- WHAT IS EXPECTED:
Copy out the lines of the records below, and only those lines, from the one with "This screenshot has width=594, height=378." through the one with "Click the See", exactly as they appear.

- SOURCE RECORDS:
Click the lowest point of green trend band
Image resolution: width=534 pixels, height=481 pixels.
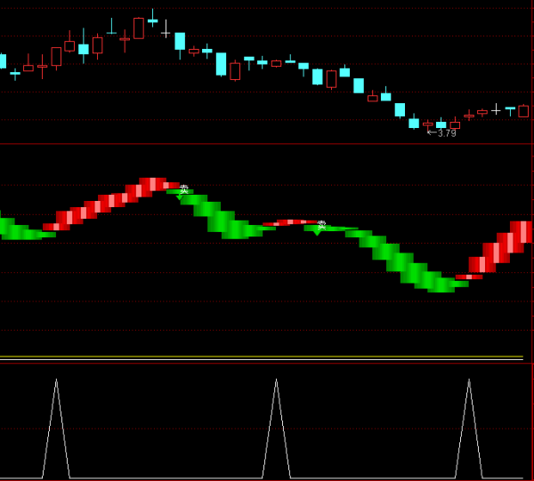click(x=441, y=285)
==
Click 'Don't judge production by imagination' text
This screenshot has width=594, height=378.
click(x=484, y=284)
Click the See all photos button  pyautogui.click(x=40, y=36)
...
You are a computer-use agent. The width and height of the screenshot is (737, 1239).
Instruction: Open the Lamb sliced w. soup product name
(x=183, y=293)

- REPLY:
This screenshot has width=594, height=378.
click(x=484, y=284)
Click the See all photos button  pyautogui.click(x=40, y=36)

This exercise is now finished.